:: EXTRACT PROVIDED ::
We may not aways want to return the most specific type either. For Dictionary<T, int> Count(IEnumerable<T> elements), I may want to return IReadOnlyDictionary<T, int> instead, if I want to enforce immutability to prevent the caller from mutating the return value. This can be essential for optimisations such as memoisation: a mutable reference will back-propagate, spoiling it for other callers.
static Dictionary<string, Dictionary<char, int>> store = new Dictionary<string, Dictionary<char, int>>();
static Dictionary<char, int> MemorisedCountChars(string chars)
{
if (!store.ContainsKey(chars))
{
store[chars] = chars.GroupBy(c => c)
.ToDictionary(g => g.Key, g => g.Count());
}
return store[chars];
}
var charCountsHelloWorld = MemorisedCountChars("hello world");
Console.WriteLine(charCountsHelloWorld['w']); // 1
charCountsHelloWorld['w'] = 5;
var charCountsHelloWorldAgain = MemorisedCountChars("hello world");
Console.WriteLine(charCountsHelloWorldAgain['w']); // 5, what's going on?!

:: MATERIAL ::
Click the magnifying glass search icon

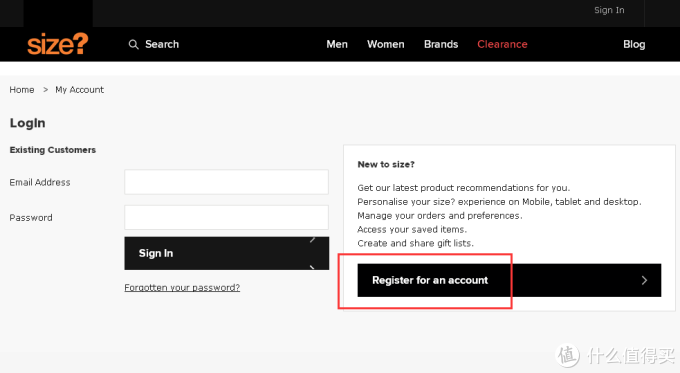134,44
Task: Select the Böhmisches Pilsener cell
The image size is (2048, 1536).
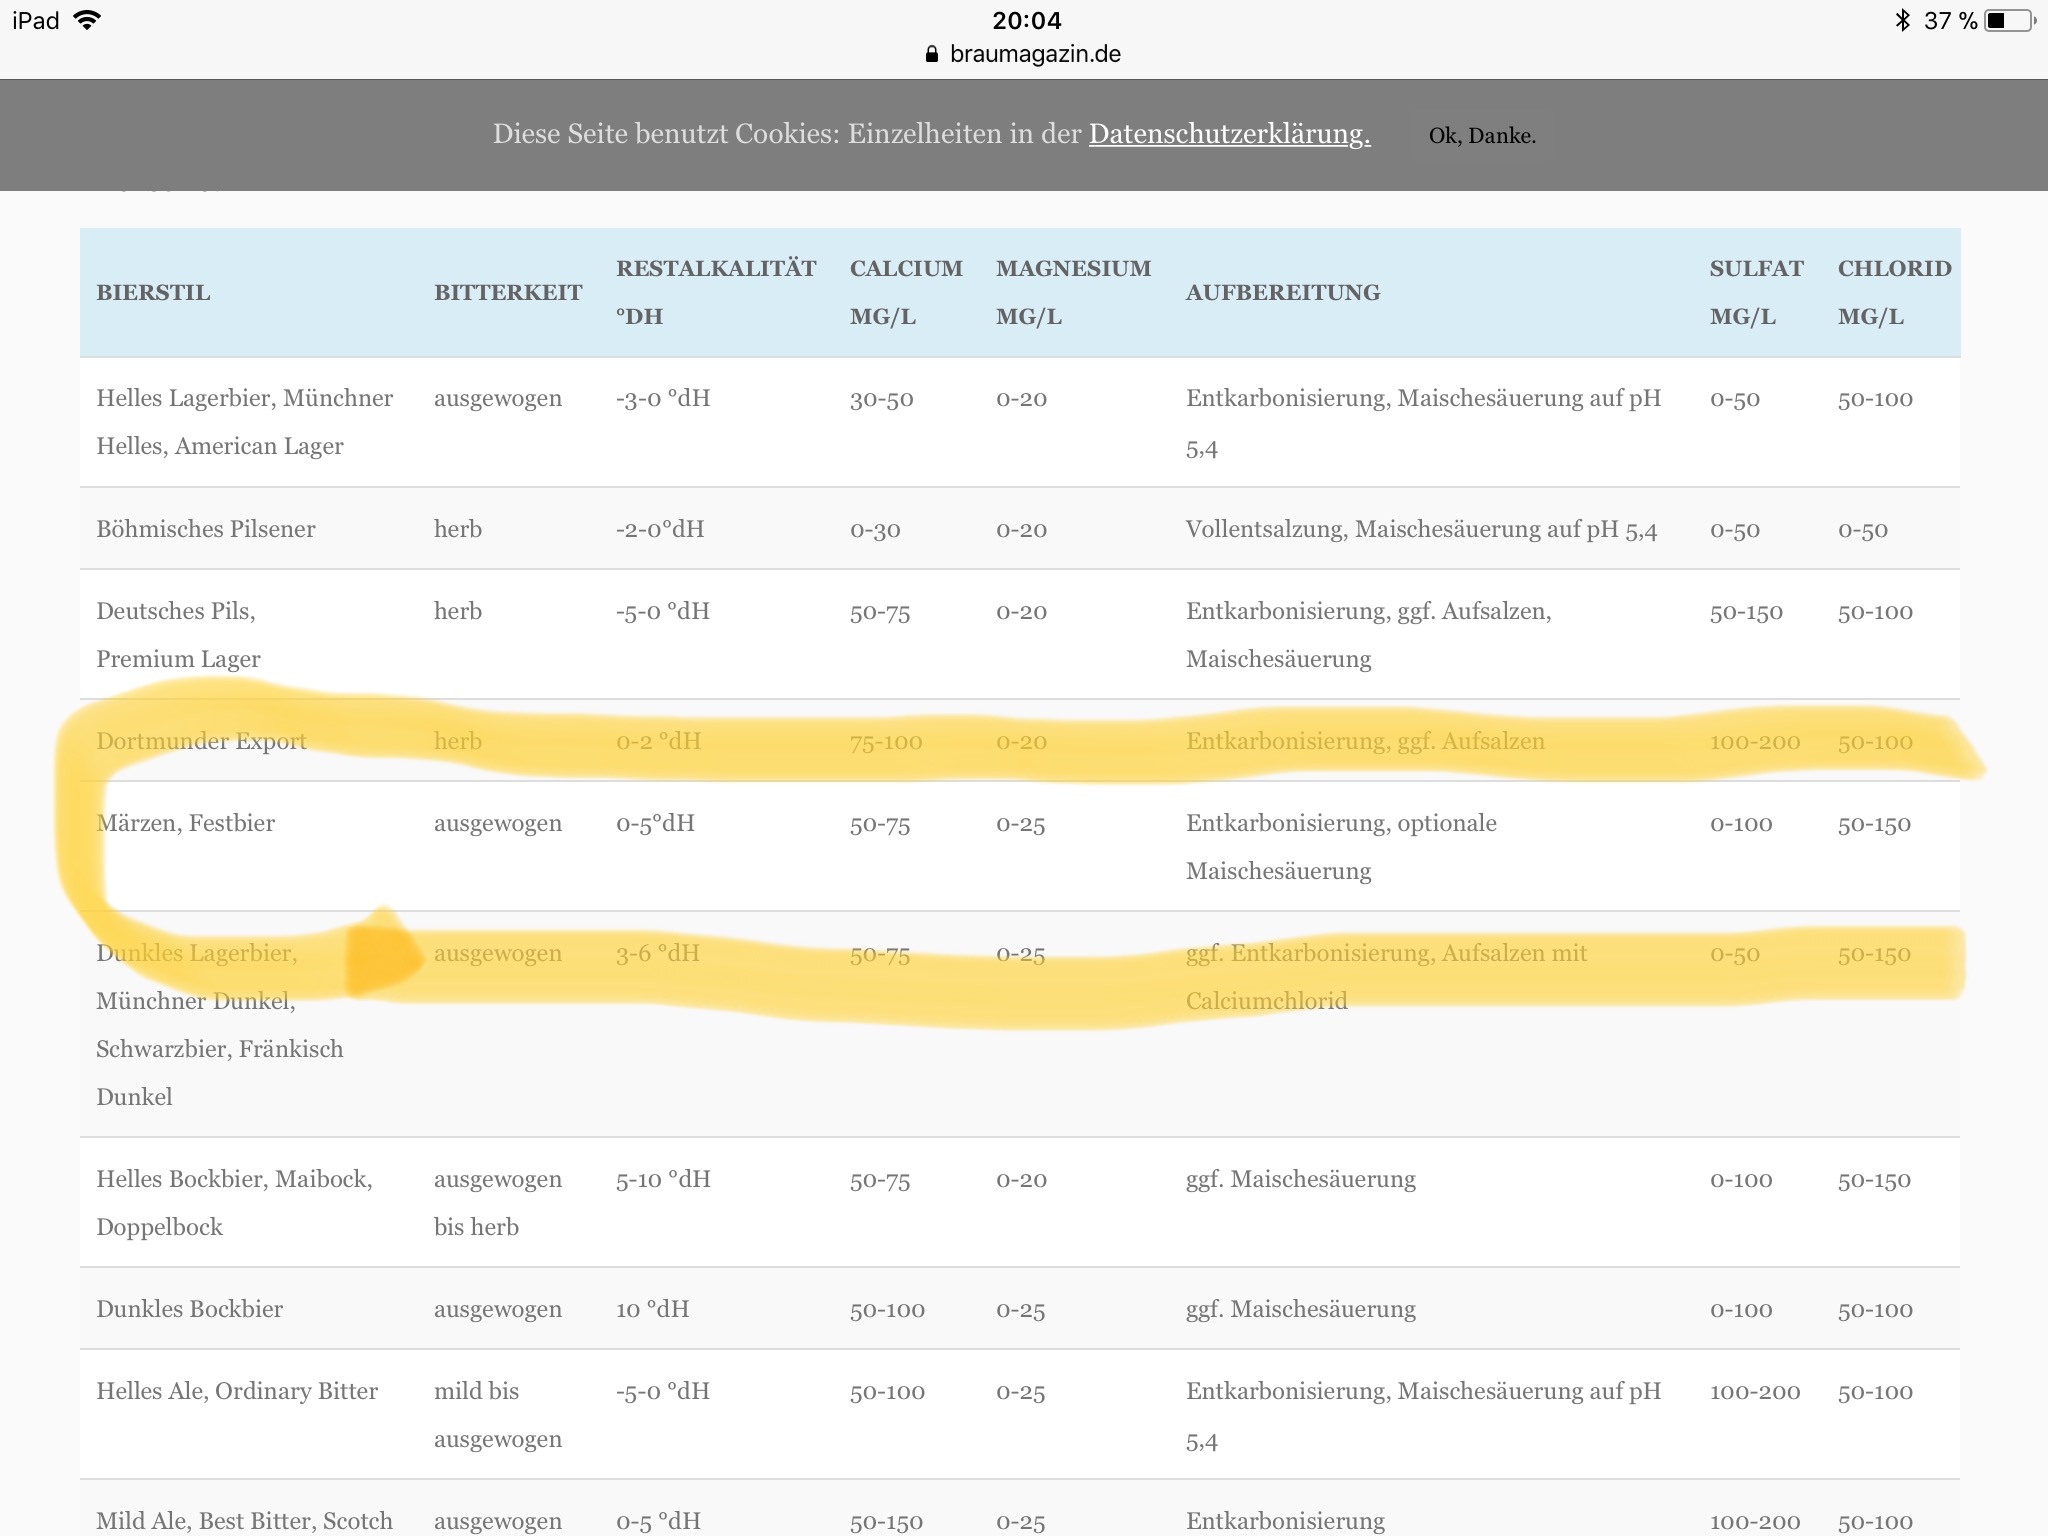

:: WHAT TO DO ::
Reproduce, word for word, the whole passage above on returning read-only dictionaries and memoization.

:: PROBLEM SOLUTION ::
We may not aways want to return the most specific type either. For Dictionary<T, int> Count(IEnumerable<T> elements), I may want to return IReadOnlyDictionary<T, int> instead, if I want to enforce immutability to prevent the caller from mutating the return value. This can be essential for optimisations such as memoisation: a mutable reference will back-propagate, spoiling it for other callers.
static Dictionary<string, Dictionary<char, int>> store = new Dictionary<string, Dictionary<char, int>>();
static Dictionary<char, int> MemorisedCountChars(string chars)
{
if (!store.ContainsKey(chars))
{
store[chars] = chars.GroupBy(c => c)
.ToDictionary(g => g.Key, g => g.Count());
}
return store[chars];
}
var charCountsHelloWorld = MemorisedCountChars("hello world");
Console.WriteLine(charCountsHelloWorld['w']); // 1
charCountsHelloWorld['w'] = 5;
var charCountsHelloWorldAgain = MemorisedCountChars("hello world");
Console.WriteLine(charCountsHelloWorldAgain['w']); // 5, what's going on?!